En bref : le PPPT est obligatoire depuis le 1er janvier 2025 pour les copropriétés de moins de 50 lots. Depuis 2026, il doit être transmis au notaire à chaque vente. Dans les faits, l’immense majorité des transactions passent sans PPPT, car ni les notaires ni les banques n’ont d’obligation de refus. Mais l’absence du document reste un levier de décote de 3 à 8 % à faire valoir côté acheteur.

Ce que dit la loi et ce qui se passe vraiment sur le terrain

Depuis le 1er janvier 2026, le syndic doit transmettre au notaire le plan pluriannuel de travaux voté (PPT) ou, à défaut, le projet de plan (PPPT) en cours d’élaboration.

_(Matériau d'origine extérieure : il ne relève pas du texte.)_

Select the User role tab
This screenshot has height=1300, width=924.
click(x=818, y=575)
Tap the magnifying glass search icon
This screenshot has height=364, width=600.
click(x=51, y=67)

Cette pièce complète le carnet d’entretien de l’immeuble et éclaire l’acquéreur sur les dépenses à prévoir sur dix ans.

Dans les faits, l’obligation n’est pas contrôlée de manière systématique. Le notaire n’est pas tenu de refuser la vente : il doit simplement mentionner l’absence du document dans le carnet d’entretien. Les banques laissent passer la plupart des dossiers, hors zones où elles conditionnent le prêt à la réalisation prochaine de travaux. Résultat : des milliers de ventes se signent chaque mois dans des copropriétés dépourvues de PPPT, y compris quand l’AG a voté contre sa réalisation.

Le blocage existe surtout dans deux cas : quand la banque de l’acquéreur exige des garanties sur le futur cadre de travaux, ou quand l’immeuble est éligible à MaPrimeRénov’ Copropriété et que l’acheteur compte s’en servir. En dehors de ces situations, la vente passe généralement sans obstacle.

Pourquoi 9 petites copropriétés sur 10 sont hors clous

Les copropriétés de moins de 50 lots devaient réaliser leur PPPT avant fin 2024. Un an et demi plus tard, environ 90 % de ces 500 000 copropriétés n’ont pas encore lancé la démarche. La raison est double : méconnaissance de l’obligation et devis jugés trop élevés au regard du budget habituel des petits syndicats.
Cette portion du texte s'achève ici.